Early administration of carvedilol in pigs with acute MI (AMI) showed reduced monocyte chemotactic protein-1 (MCP-1) and MMPs.⁹² Carvedilol is a beta blocker and vasodilator that has a unique property of guanine nucleotide modulatable binding.⁹³ Based on the mechanism of action of carvedilol, its effect on MMPs post-MI is probably indirect, but the exact molecular mechanisms that underlie these effects have not yet been established.⁹⁴ Inhibition of endothelin receptor type A by an ET_A-receptor antagonist prevented LV dilation in chronic post-MI rats through inhibition of MMP activation.⁹⁵ At 7 days post-MI, Wistar rats showed reduced collagen accumulation after treatment with an ET_A-receptor antagonist through an unknown mechanism.⁹⁶ TGF-β stimulates MMP-2 and -9 and inhibits MMP-1 and -3 synthesis in vitro, and in a rat model of ischemia-reperfusion TGFβ pre-treatment reduced LV dysfunction by blocking MMP-1 mediated cardiomyocyte necrosis.⁴⁸

MMP inhibition does have some negative effects, and clinical trials have highlighted the difficulties in separating out the divergent functions. MMP inhibition leads to delayed healing in vascular and dermal wounds, as MMP activity regulates the migration of inflammatory cells and smooth muscle cells into the wound.⁹⁷ MMP inhibition on collagen deposition has detrimental effects, as it prevents the accumulation of collagen necessary for scar formation.⁹⁷ MMP inhibition may affect expression or activity of other signaling factors, including TNF-α, TGF-β, and IL-1β, which can induce an imbalance in the ECM turnover process.⁹⁷ The timing of intervention to modulate MMP expression or activity plays a prominent role, as some MMP activities are essential for beneficial cardiac remodeling post-MI.⁴⁸

Several MMP null or transgenic mice have been generated to evaluate the effects of gene deletion and introduction in the post-MI setting.^{98, 99} Particularly, these studies are beneficial in understanding if global deletion of a specific MMP can rescue a disease phenotype, and if re-introducing the MMP at a determined time-point can alter disease development. MMP-2 null mice have attenuated LV rupture and reduced late remodeling post-MI.¹⁰⁰ MMP-7 null mice show improved survival post-MI through anti-arrhythmic effects mediated through connexin-43 preservation.¹⁴ MMP-9 null mice have attenuated LV enlargement and reduced collagen accumulation post-MI.¹⁰¹ MMP-28 deletion exacerbated LV dysfunction and rupture through a defective inflammatory response and suppressed M2 macrophage activation.¹⁵ More studies using genetic approaches are warranted to move the field towards clinical translation.

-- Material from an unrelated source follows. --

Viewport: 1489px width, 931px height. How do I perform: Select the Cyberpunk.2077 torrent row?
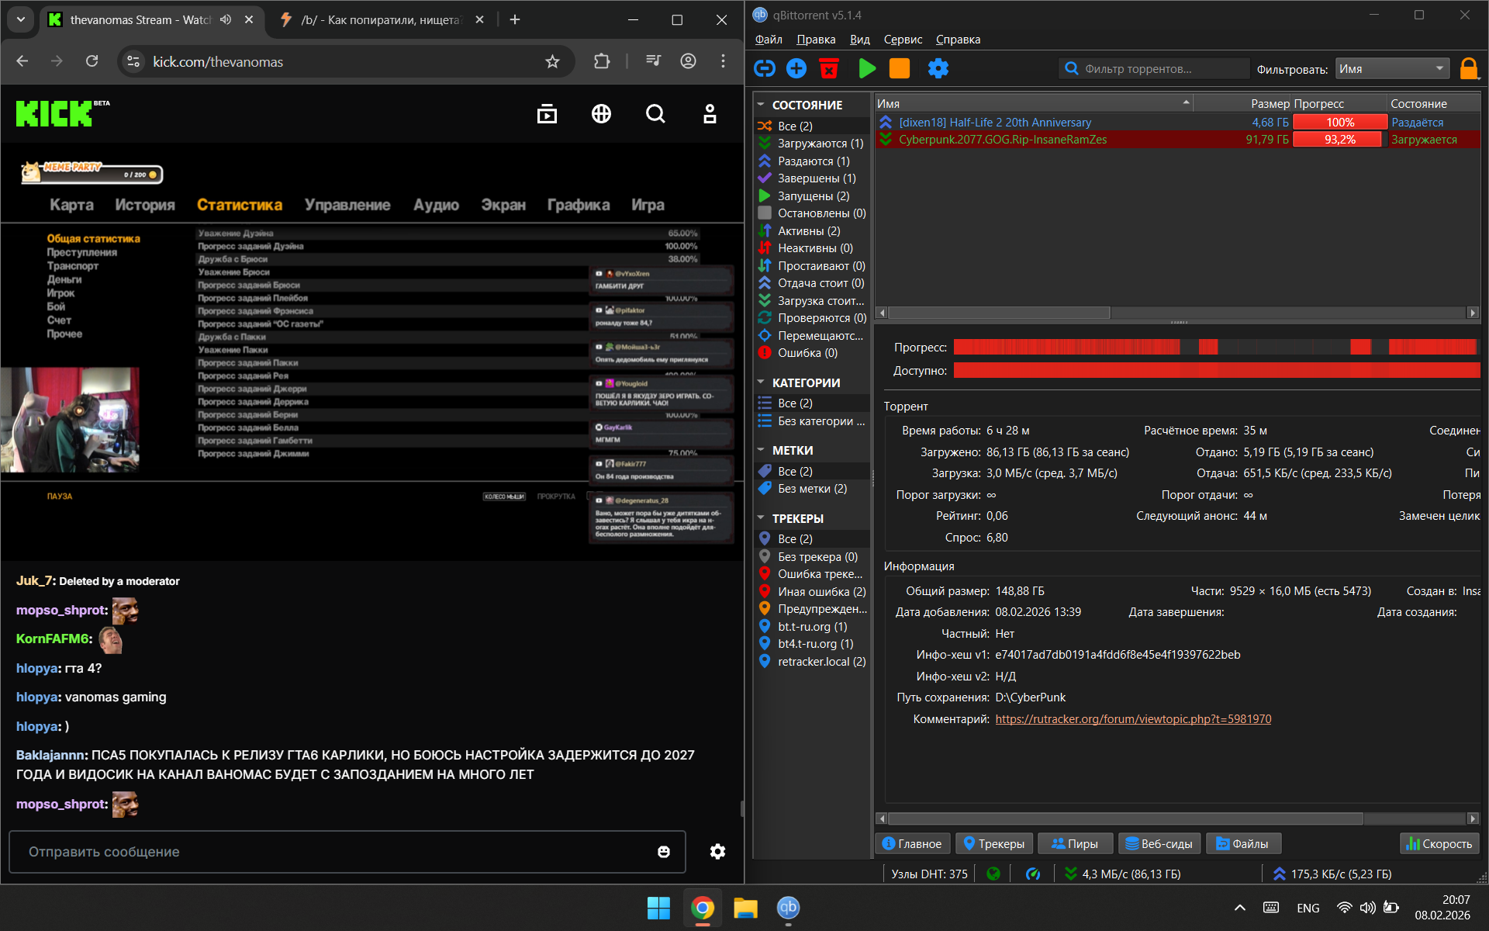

Transgenic MMP-1 or MMP-2 mice both develop a cardiac failure phenotype over time, even in the absence of superimposed injury.^102-104 Alternatively, transgenic overexpression of MMP-9 in macrophages attenuated the inflammatory response and improved LV function post-MI.² This report revealed that MMP responses in the MI setting are likely to be both beneficial and detrimental, depending on the time when the MMP is expressed and what substrates are nearby and available for processing. Cardiac restricted overexpression of MMP-14 caused adverse remodeling, increased fibrosis and reduced survival.^{2, 105}

In conjunction with this postulate, mechanisms that increase MMP activity should promote cardiac remodeling. The MMP inducer, EMMPRIN, increases in the LV of acute MI patients and may play a critical role in LV remodeling post-MI.¹⁰⁶ TIMP-1 deletion, as a mechanism to increase MMP activity, aggravated LV remodeling after MI, presumably through stimulating ECM turnover.⁴⁸ TIMP-2 null mice show greater infarct expansion, exacerbated LV dysfunction, and increased inflammatory response post-MI.¹⁰⁷ TIMP-3 and TIMP-4 deficiency leads to increased cardiac rupture.^{108, 109} MicroRNA miR-21 was recently identified to regulate MMP-2 and increase its expression in cardiac fibroblasts post-MI in an ischemia-reperfusion mice model via regulation of phosphatase and tensin homolog (PTEN) signaling pathway in infarct zone.¹¹⁰ Whether and how other miRNAs regulate MMPs has not been extensively explored.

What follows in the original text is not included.